Sep 11, 200602:10 PMThe Life

Emmy redux

Sep 11, 2006 - 02:10 PM
During the recent Emmy ceremony, one of my favorite films, "The Girl In The Café," took home three awards: Outstanding Made for Television Movie, Outstanding Writing for a Miniseries, Movie or a Dramatic Special (Richard Curtis) and Outstanding Supporting Actress in a Miniseries or a Movie (Kelly Macdonald). Why did this little-seen TV movie impress voters in these major categories? I suspect the passionate dialogue (sample below) was a deciding factor in all three awards.

Scripted by the writer of "Four Weddings and a Funeral", "Notting Hill" and "Love Actually", this offbeat political-romance concerns Lawrence (Bill Nighy, "Love Actually"), a 57-year-old Londoner with a successful governmental career and nonexistent social life. One day he stops in a café and meets the mysterious, considerably younger Gina (Kelly Macdonald, "Trainspotting"). To their mutual amazement, they hit it off and agree to meet again (and yet again). Then he invites her to accompany him to the G8 Summit in Reykjavík, where she upends his carefully ordered world in ways both wonderful and terrible...

The Girl In The CaféINTERIOR - FORMAL DINING HALL AT THE G8 SUMMIT

BRITISH PRIME MINISTER (Corin Redgrave): Five years ago, the world made a series of the most magnificent promises, and we have determined to use this conference seriously, to indent the most extreme curses of poverty in the world today. We shall not let them out of our sights... even if we may not yet have the power to fulfill them all. [Dinner guests applaud.]

GINA: That's not true. That's not true. [Guests gasp.]

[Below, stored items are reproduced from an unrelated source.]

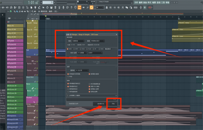The height and width of the screenshot is (130, 203).
Task: Close the render dialog with X
Action: [x=116, y=35]
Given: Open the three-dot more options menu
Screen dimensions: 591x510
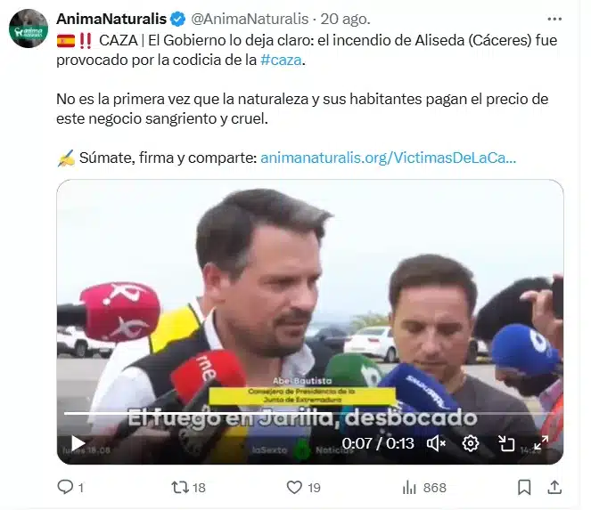Looking at the screenshot, I should tap(554, 19).
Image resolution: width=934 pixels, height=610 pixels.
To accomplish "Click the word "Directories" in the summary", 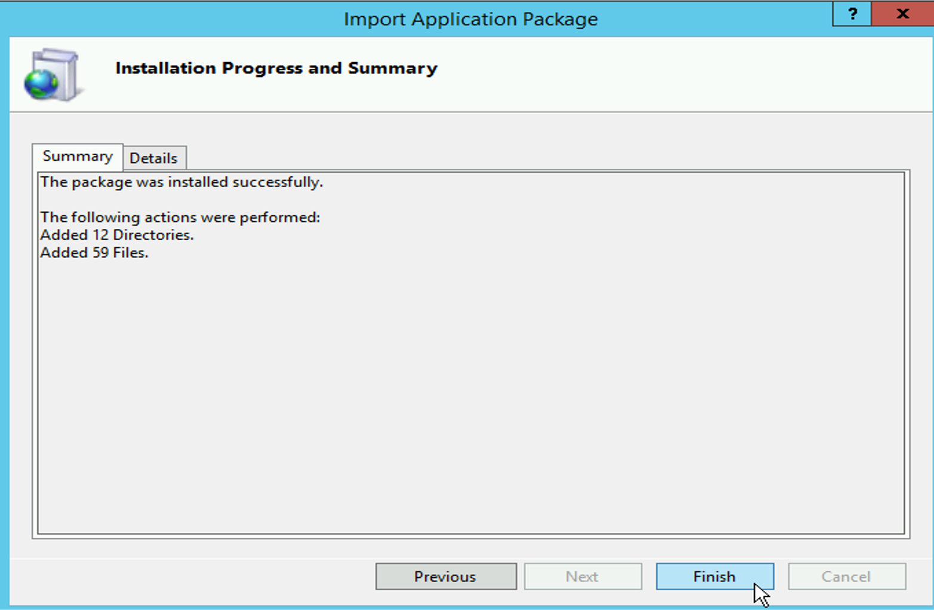I will 153,235.
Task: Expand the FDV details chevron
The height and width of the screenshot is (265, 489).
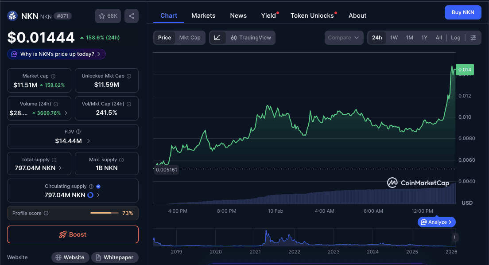Action: [89, 141]
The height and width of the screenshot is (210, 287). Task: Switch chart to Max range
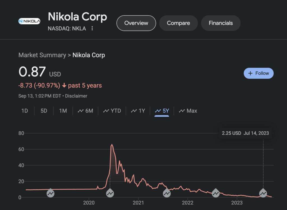click(188, 111)
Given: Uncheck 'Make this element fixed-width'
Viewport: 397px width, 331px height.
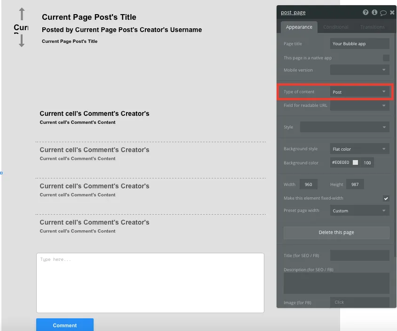Looking at the screenshot, I should (386, 199).
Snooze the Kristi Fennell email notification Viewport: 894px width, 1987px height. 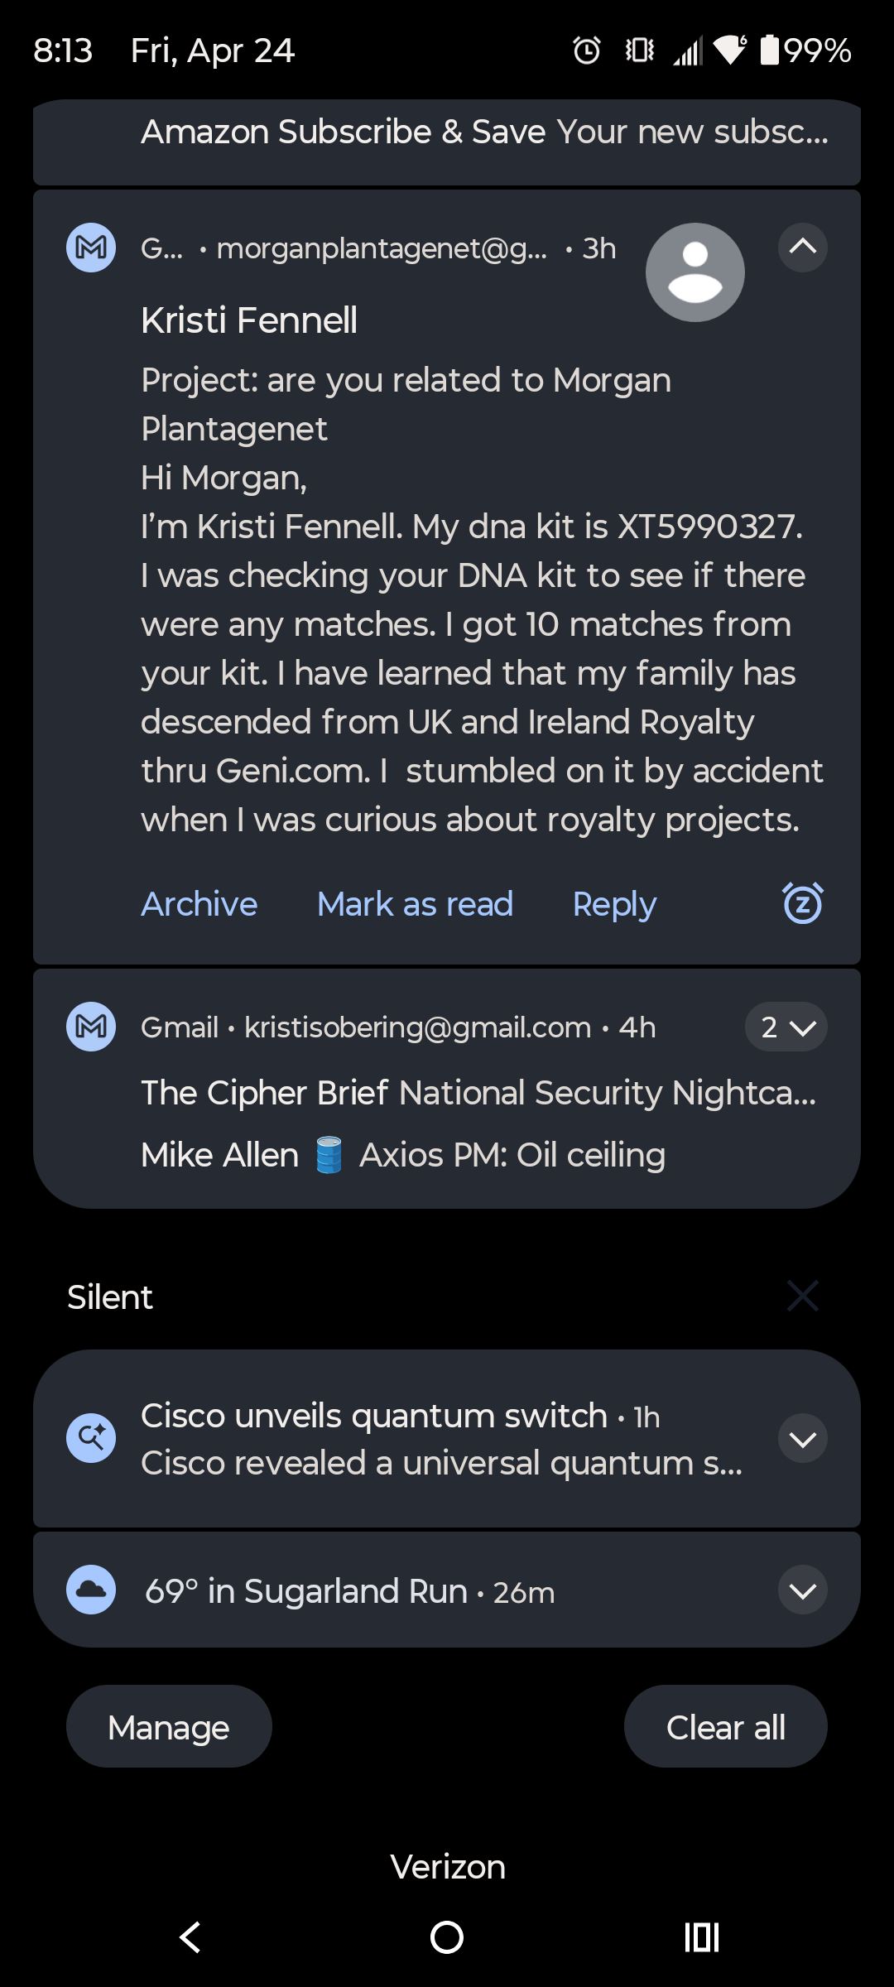[x=800, y=903]
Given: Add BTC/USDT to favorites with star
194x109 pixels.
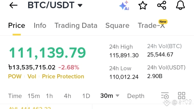Looking at the screenshot, I should (143, 5).
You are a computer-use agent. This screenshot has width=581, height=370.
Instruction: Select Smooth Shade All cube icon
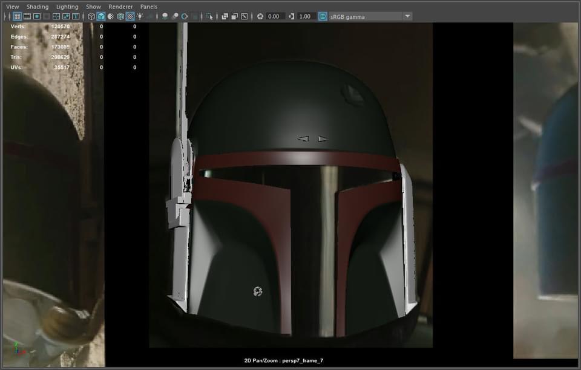[x=101, y=16]

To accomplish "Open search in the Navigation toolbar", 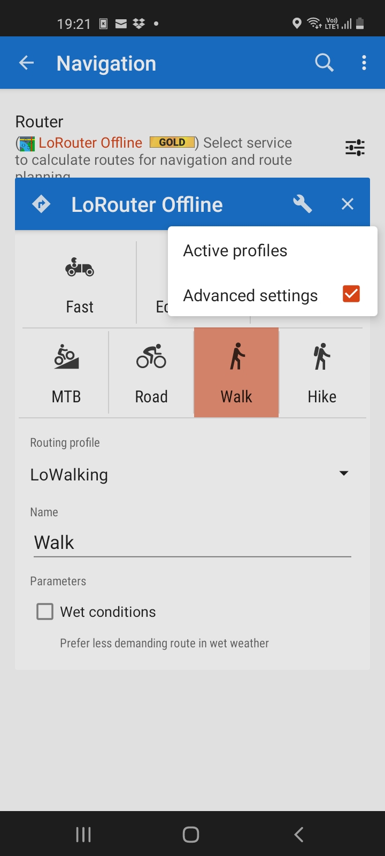I will pyautogui.click(x=324, y=63).
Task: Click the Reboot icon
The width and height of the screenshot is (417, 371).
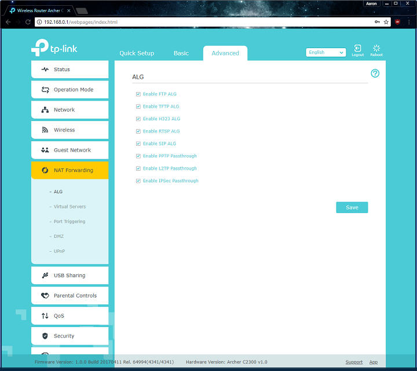Action: point(376,49)
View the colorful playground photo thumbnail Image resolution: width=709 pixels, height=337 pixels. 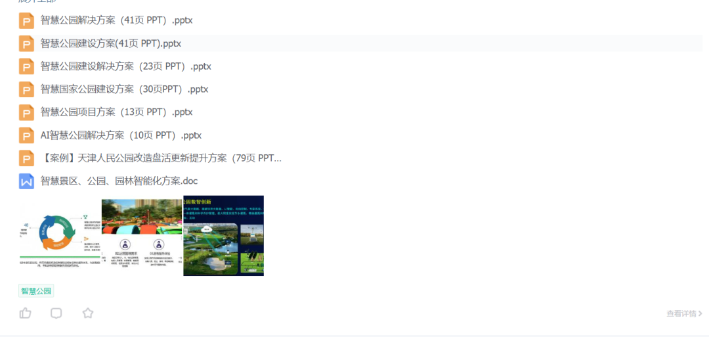tap(142, 235)
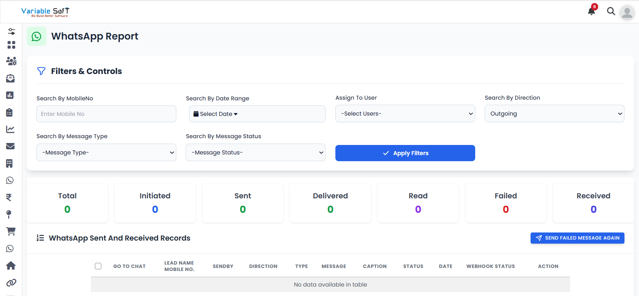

PRIME MINISTER: I'm sorry madam, but heckling isn't really a tradition at these gatherings. [Guests chuckle.]

GINA: What are the traditions, then? Well-crafted compromise and just sort of ignoring the poor?

PRIME MINISTER: Perhaps we can talk about this later?

GINA: [Quietly intense.] I doubt it. I imagine I'll be thrown out later, so it's probably got to be now. I don't know how much the rest of you ladies know about what's going on, but my friend here tells me that while we are eating, 100 million children are nearly starving. There's just millions of kids who'd kill for the amount of food that fat old me left on the side of my plate. Children who are then so weak, they'll die if a mosquito bites them. And so they do die... one every three seconds. [Snaps fingers.] There they go. [Snaps again.] And another one. Anyone who has kids knows that every mother and father in Africa must love their children as much as they do. And to watch your kids die... to watch them die... and then to die yourself in trying to protect them... that's not right. And tomorrow, eight of the men sitting round this table actually have the ability to sort this out by making a few great decisions. And if they don't... someday, someone else will. And they'll look back on us lot and say: "People were actually dying in their millions unnecessarily... in front of you, on your TV screens. What were you thinking? You knew what to do to stop it happening and you didn't do those things. Shame on you." So that's what you have to do tomorrow. Be great, instead of being ashamed. It can't be impossible. It must be possible. [Guard arrives, to remove Gina from the hall.]


Note: Richard Curtis was a founder of both Comic Relief and Make Poverty History. He organized the Live 8 concerts with Bob Geldof, and has helped raise hundreds of millions of dollars for charitable causes. "The Girl In The Café" also won a Humanitas Prize earlier this summer.